RECORDS FOR THIS EXERCISE
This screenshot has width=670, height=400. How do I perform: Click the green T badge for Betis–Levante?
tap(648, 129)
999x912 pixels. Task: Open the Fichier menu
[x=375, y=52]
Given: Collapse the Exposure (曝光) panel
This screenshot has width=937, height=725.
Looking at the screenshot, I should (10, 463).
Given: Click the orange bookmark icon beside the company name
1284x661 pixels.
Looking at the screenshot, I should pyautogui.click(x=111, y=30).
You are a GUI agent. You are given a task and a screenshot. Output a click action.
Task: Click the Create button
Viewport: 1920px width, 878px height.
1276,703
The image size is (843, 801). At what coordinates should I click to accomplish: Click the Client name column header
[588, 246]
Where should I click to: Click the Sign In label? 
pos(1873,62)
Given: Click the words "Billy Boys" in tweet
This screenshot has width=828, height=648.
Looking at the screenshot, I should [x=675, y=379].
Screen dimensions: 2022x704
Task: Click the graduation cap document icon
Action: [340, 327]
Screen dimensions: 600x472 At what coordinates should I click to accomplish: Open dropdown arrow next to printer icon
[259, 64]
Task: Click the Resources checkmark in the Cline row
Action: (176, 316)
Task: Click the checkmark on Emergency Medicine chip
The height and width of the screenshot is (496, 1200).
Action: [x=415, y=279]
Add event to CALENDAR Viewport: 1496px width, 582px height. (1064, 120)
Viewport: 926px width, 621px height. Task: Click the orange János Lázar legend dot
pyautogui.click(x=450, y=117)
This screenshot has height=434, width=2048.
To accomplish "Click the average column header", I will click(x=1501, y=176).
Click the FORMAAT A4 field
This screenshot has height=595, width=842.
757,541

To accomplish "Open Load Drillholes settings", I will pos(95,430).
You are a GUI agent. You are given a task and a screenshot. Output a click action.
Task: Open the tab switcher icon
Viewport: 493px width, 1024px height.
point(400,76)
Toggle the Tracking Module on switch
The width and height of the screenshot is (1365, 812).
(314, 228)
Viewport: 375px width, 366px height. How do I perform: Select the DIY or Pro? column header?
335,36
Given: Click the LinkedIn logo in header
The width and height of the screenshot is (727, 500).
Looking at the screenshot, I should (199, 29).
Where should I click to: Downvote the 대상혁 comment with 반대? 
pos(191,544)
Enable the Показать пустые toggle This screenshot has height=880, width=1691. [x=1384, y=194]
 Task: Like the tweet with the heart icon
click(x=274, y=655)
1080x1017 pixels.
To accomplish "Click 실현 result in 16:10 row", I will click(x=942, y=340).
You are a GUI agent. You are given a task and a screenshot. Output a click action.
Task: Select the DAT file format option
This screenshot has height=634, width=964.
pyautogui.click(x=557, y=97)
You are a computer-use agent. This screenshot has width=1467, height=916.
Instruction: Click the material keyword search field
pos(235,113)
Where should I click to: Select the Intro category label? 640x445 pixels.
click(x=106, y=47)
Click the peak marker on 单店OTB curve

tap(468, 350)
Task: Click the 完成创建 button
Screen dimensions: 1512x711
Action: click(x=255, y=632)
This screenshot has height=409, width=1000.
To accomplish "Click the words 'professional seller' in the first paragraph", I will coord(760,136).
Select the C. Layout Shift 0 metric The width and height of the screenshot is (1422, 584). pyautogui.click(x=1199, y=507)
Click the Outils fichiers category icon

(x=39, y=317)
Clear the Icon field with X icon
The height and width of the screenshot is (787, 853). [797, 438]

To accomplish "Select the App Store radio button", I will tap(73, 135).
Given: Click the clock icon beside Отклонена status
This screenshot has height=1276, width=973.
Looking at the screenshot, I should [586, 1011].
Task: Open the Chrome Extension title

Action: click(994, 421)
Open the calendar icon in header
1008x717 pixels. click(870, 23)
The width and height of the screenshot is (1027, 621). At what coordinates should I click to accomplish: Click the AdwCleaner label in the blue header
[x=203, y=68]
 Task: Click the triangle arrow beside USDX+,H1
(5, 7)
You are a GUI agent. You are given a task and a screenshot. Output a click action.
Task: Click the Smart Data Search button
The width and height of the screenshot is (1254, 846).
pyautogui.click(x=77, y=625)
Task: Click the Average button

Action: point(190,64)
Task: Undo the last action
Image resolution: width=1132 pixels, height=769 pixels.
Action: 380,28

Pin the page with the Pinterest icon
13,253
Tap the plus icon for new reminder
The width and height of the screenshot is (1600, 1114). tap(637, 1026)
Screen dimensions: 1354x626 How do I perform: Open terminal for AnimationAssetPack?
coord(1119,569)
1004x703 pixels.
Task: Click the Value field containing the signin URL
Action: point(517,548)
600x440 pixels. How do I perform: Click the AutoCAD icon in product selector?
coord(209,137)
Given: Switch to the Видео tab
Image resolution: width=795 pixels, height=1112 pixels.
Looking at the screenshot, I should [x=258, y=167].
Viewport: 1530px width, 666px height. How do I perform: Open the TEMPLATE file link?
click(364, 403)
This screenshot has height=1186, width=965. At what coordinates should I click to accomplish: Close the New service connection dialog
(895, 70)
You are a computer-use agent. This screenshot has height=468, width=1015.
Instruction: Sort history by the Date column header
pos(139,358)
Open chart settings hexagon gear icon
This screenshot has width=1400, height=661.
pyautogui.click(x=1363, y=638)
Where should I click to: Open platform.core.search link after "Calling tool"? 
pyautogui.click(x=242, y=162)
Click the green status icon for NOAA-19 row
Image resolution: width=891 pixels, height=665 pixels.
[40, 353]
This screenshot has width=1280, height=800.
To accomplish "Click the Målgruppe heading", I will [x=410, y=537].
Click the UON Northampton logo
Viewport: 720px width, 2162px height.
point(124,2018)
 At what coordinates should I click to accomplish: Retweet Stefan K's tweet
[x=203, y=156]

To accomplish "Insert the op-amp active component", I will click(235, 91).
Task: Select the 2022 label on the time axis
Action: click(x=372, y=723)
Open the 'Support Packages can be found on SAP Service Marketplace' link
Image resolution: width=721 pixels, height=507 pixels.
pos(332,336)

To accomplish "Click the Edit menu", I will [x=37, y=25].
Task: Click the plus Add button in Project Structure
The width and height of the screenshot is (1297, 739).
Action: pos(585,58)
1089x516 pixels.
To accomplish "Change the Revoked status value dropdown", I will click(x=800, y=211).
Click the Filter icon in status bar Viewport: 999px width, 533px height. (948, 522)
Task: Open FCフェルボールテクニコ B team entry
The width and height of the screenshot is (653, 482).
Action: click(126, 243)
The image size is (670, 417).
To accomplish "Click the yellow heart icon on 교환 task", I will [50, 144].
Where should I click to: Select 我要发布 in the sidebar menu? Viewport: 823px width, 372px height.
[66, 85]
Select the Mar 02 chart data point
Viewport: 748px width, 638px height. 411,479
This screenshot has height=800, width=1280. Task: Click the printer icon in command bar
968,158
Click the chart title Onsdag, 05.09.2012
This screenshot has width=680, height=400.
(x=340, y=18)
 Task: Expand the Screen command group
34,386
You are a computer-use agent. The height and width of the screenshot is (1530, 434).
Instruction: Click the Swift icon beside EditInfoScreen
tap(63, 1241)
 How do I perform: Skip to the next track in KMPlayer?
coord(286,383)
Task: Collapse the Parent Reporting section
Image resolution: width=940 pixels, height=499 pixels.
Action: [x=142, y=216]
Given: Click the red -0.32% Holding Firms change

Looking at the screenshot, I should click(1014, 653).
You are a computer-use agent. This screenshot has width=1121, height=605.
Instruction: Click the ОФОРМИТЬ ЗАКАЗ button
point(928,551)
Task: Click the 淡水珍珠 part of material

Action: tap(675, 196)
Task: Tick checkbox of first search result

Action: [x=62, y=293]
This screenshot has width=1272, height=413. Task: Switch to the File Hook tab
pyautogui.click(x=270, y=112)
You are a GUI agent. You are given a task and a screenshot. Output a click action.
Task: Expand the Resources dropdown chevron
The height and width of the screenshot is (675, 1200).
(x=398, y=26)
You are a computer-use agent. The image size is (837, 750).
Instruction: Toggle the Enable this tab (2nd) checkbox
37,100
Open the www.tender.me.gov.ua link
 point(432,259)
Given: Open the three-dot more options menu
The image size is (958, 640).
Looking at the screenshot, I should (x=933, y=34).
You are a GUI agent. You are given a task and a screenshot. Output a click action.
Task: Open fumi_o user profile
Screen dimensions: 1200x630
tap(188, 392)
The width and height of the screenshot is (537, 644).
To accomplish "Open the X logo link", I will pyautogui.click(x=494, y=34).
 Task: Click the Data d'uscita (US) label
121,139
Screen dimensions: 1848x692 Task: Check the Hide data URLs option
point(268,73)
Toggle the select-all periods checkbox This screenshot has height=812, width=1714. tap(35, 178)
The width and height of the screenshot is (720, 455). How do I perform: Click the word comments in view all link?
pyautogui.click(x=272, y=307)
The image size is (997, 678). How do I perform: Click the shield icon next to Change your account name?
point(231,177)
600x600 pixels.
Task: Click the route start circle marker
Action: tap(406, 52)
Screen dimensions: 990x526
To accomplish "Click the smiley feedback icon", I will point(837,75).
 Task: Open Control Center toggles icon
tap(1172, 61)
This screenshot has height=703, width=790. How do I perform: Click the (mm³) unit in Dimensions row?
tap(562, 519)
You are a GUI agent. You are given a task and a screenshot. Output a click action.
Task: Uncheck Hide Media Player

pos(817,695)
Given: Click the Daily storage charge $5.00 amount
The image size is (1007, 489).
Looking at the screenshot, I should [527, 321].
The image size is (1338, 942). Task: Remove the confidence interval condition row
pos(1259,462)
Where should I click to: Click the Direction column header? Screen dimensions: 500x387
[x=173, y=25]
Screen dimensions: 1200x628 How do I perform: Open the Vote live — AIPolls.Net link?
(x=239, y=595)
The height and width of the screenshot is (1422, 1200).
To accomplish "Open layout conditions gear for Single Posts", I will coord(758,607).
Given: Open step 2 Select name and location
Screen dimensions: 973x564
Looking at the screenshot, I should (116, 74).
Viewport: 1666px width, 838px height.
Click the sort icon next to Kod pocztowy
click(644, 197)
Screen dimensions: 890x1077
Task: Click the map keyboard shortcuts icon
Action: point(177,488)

DIRECTIONS FOR THIS TASK
From the line that contains "Task: Click the Data d'uscita (US) label" through the final line of the material, copy every line exactly, including both ends.

TASK ANSWER
 Task: Click the Data d'uscita (US) label
121,139
Screen dimensions: 1848x692 Task: Check the Hide data URLs option
point(268,73)
Toggle the select-all periods checkbox This screenshot has height=812, width=1714. tap(35, 178)
The width and height of the screenshot is (720, 455). How do I perform: Click the word comments in view all link?
pyautogui.click(x=272, y=307)
The image size is (997, 678). How do I perform: Click the shield icon next to Change your account name?
point(231,177)
600x600 pixels.
Task: Click the route start circle marker
Action: tap(406, 52)
Screen dimensions: 990x526
To accomplish "Click the smiley feedback icon", I will point(837,75).
 Task: Open Control Center toggles icon
tap(1172, 61)
This screenshot has height=703, width=790. How do I perform: Click the (mm³) unit in Dimensions row?
tap(562, 519)
You are a GUI agent. You are given a task and a screenshot. Output a click action.
Task: Uncheck Hide Media Player

pos(817,695)
Given: Click the Daily storage charge $5.00 amount
The image size is (1007, 489).
Looking at the screenshot, I should [527, 321].
The image size is (1338, 942). Task: Remove the confidence interval condition row
pos(1259,462)
Where should I click to: Click the Direction column header? Screen dimensions: 500x387
[x=173, y=25]
Screen dimensions: 1200x628 How do I perform: Open the Vote live — AIPolls.Net link?
(x=239, y=595)
The height and width of the screenshot is (1422, 1200).
To accomplish "Open layout conditions gear for Single Posts", I will coord(758,607).
Given: Open step 2 Select name and location
Screen dimensions: 973x564
Looking at the screenshot, I should (116, 74).
Viewport: 1666px width, 838px height.
Click the sort icon next to Kod pocztowy
click(644, 197)
Screen dimensions: 890x1077
Task: Click the map keyboard shortcuts icon
Action: point(177,488)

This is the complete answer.